Guy on the left just constantly shuffles and reshuffles his hand, almost praying that the cards will magically change into 'super yu-gi-oh insta-win hand'.
A little confused at the 24:08 mark and how the cloudfins got 2 1/1 counters. Did the stack go something like (from the bottom up): trigger from one elemental > trigger from Master > Pharika's Cure? So then the Cure pops the Master, but the two triggers from the elementals and Master both still resolve?
TCGPreacher In Yu-Gi-Oh!, you literally only see one to 2 decks different deck types in top 16 at events. They're usually all exact copies of one another.
ErrrmagerdItsCermran Isn't that exactly what we're seeing here? It's either Mono Black or Mono Blue with a few knick-knack differences in, it's pathetic!
ernilmenegil The thing is, Yugioh doesn't have rotation. So when I mention that a deck in Yugioh consistently tops(Dragon Rulers, since they've done way too much), it's quite sad because it's about the only thing the majority of the community that people would play it. It gets hit by their banlist, and yet, it still tops. In Magic Standard, most decks get their fifteen minutes of fame, and that's it.
UUUDevo is a lot of fun to play. It's certainly not impossible to beat - though people apparently don't do much to practice against it. I guess all their extra time is taken up whining about it. ;)

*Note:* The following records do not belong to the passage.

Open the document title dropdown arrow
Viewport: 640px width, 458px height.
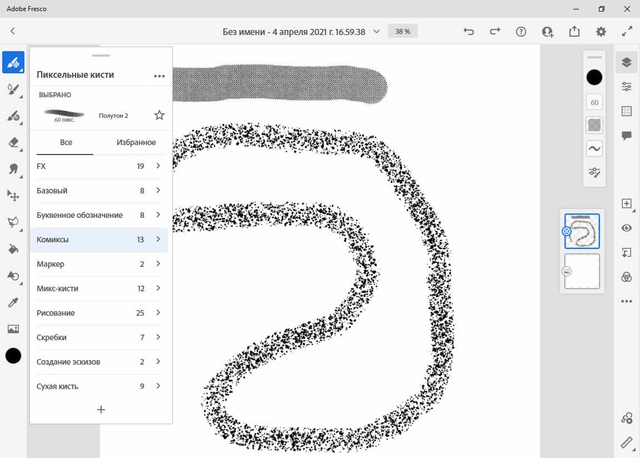[x=376, y=31]
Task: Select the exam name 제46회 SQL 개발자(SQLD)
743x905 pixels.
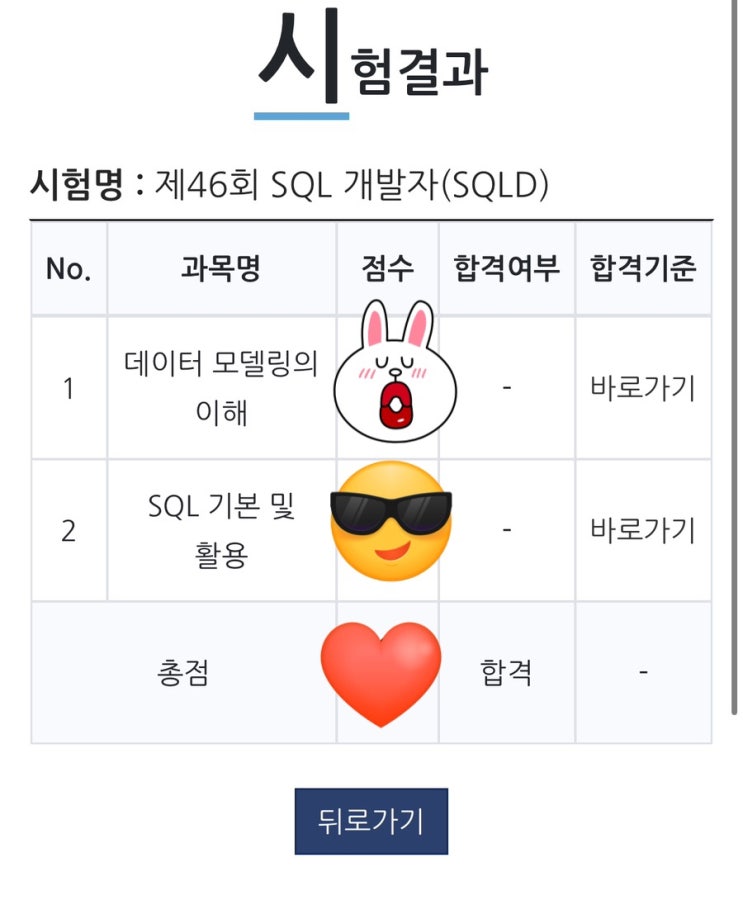Action: (x=352, y=185)
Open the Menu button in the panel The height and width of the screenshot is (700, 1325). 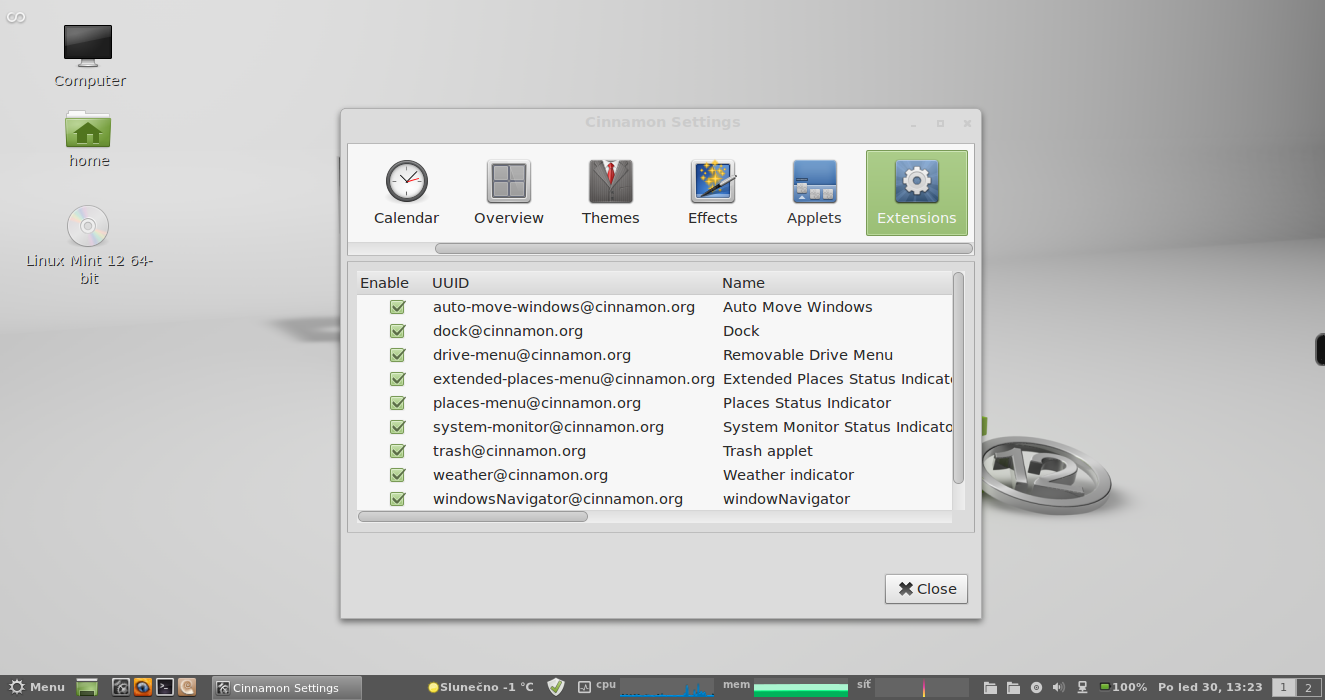pos(37,687)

No deck is invincible, including Mono Black and Blue Devotion. Problem is, if you build a deck to counter either Mono Black or Mono Blue, you'll have a lot of weaknesses with other decks. Boros is great against Black, Shrivel needs to be at hand to have a chance against it and fast. Mono Blue is harder to beat, Thasa was poorly designed, so cheap to cast and her abilities are insane, but again, it's not invincible.
Standard is rock, paper, scissors right now. The reason we see the mono decks win so much is they don't have to burn themselves with shocklands which is a "free" spell to any Aggro deck.

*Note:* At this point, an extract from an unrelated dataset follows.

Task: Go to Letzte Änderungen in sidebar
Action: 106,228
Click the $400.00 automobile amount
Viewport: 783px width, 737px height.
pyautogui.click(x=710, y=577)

In my Local FNM the four or so players who play devotion get destroyed. We've all built decks to beat them. I run a sodding Deffender deck for gods sake that beats mono blue by milling. You jsut need to build decks that don't fit into the Meta.
Do you know the text on Mutavault? When activated, it is every creature type, including rats. That means there are 4 rats out there, pumping both the pack rats on the board.
Game one, around the 4 minute mark, why doesn't Sam Pardee make Thassa and one of his Specters unblockable, swing with everything and win? If he's afraid of a Hero's Downfall on Master of Waves (which does happen), Owen still has to worry about 7 unbolckable. I'm interested in "playing properly" in these situations, even if it's clear he could win the next turn or two out.
At 16 min mark Owen plays a pack rat with 2 land open, sam has rapid hydrid. Then Owen quickly plays a third land so he can make a guy. Could sam have killed the rat before Owen played the land and therefore no copies? Nub here , could be wrong.
No, as after Pack Rat resolves, Owen maintains priority. As you cannot respond to the playing of a land, there would be no point when Sam could cast a spell and Owen had 2 mana.
It's the same with planeswalkers. You can't Hero's Downfall a 'walker after it's just entered unless the player has passed priority (and most planeswalkers abilities still work even if they're off the board, so they'll get 1 activation, unless they're silly and activate something else before the walker...)
There are decks that exist that beat these decks. Here is the problem. When these pro players plan for the tournament they must decide whether or not the meta will shift to decks designed to beat these. That means making your matchups against other deck types weaker. They are always playing the field and not the individual matchup, and with all of their "buddies", who are also pros testing with them, no one wants to get off the more powerful deck on a chance they can beat these two.